Output the records that follow, with every character intact.

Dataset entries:
= Beginning of Section =
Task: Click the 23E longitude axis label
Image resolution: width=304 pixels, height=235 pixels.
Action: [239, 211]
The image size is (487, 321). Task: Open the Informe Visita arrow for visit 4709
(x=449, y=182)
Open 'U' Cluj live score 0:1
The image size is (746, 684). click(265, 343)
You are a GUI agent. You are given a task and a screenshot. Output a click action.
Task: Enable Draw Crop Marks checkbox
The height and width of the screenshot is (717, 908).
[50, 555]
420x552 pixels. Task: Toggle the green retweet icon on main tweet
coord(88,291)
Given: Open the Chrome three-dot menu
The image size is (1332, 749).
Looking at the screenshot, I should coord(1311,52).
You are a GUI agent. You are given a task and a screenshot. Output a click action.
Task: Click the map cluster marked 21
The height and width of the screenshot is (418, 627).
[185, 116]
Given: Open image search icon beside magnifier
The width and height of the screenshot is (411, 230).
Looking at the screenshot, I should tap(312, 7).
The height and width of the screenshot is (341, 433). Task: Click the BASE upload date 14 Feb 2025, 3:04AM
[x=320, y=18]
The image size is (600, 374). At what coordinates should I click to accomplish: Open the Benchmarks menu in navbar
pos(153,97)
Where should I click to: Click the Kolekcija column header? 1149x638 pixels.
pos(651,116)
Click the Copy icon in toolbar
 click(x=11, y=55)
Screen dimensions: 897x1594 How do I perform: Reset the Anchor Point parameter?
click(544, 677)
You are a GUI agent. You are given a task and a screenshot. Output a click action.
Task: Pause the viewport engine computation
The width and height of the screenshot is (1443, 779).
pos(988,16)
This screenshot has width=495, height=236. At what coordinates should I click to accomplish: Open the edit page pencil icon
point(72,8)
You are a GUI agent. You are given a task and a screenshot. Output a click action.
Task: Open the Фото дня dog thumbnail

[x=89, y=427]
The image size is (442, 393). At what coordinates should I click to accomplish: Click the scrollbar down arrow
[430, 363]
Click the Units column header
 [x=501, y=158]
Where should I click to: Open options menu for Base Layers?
= End of Section =
**Expected answer**
Task: Click the 23E longitude axis label
Image resolution: width=304 pixels, height=235 pixels.
Action: [239, 211]
The image size is (487, 321). Task: Open the Informe Visita arrow for visit 4709
(x=449, y=182)
Open 'U' Cluj live score 0:1
The image size is (746, 684). click(265, 343)
You are a GUI agent. You are given a task and a screenshot. Output a click action.
Task: Enable Draw Crop Marks checkbox
The height and width of the screenshot is (717, 908).
[50, 555]
420x552 pixels. Task: Toggle the green retweet icon on main tweet
coord(88,291)
Given: Open the Chrome three-dot menu
The image size is (1332, 749).
Looking at the screenshot, I should coord(1311,52).
You are a GUI agent. You are given a task and a screenshot. Output a click action.
Task: Click the map cluster marked 21
The height and width of the screenshot is (418, 627).
[185, 116]
Given: Open image search icon beside magnifier
The width and height of the screenshot is (411, 230).
Looking at the screenshot, I should tap(312, 7).
The height and width of the screenshot is (341, 433). Task: Click the BASE upload date 14 Feb 2025, 3:04AM
[x=320, y=18]
The image size is (600, 374). At what coordinates should I click to accomplish: Open the Benchmarks menu in navbar
pos(153,97)
Where should I click to: Click the Kolekcija column header? 1149x638 pixels.
pos(651,116)
Click the Copy icon in toolbar
 click(x=11, y=55)
Screen dimensions: 897x1594 How do I perform: Reset the Anchor Point parameter?
click(544, 677)
You are a GUI agent. You are given a task and a screenshot. Output a click action.
Task: Pause the viewport engine computation
The width and height of the screenshot is (1443, 779).
pos(988,16)
This screenshot has width=495, height=236. At what coordinates should I click to accomplish: Open the edit page pencil icon
point(72,8)
You are a GUI agent. You are given a task and a screenshot. Output a click action.
Task: Open the Фото дня dog thumbnail

[x=89, y=427]
The image size is (442, 393). At what coordinates should I click to accomplish: Click the scrollbar down arrow
[430, 363]
Click the Units column header
 [x=501, y=158]
Where should I click to: Open options menu for Base Layers?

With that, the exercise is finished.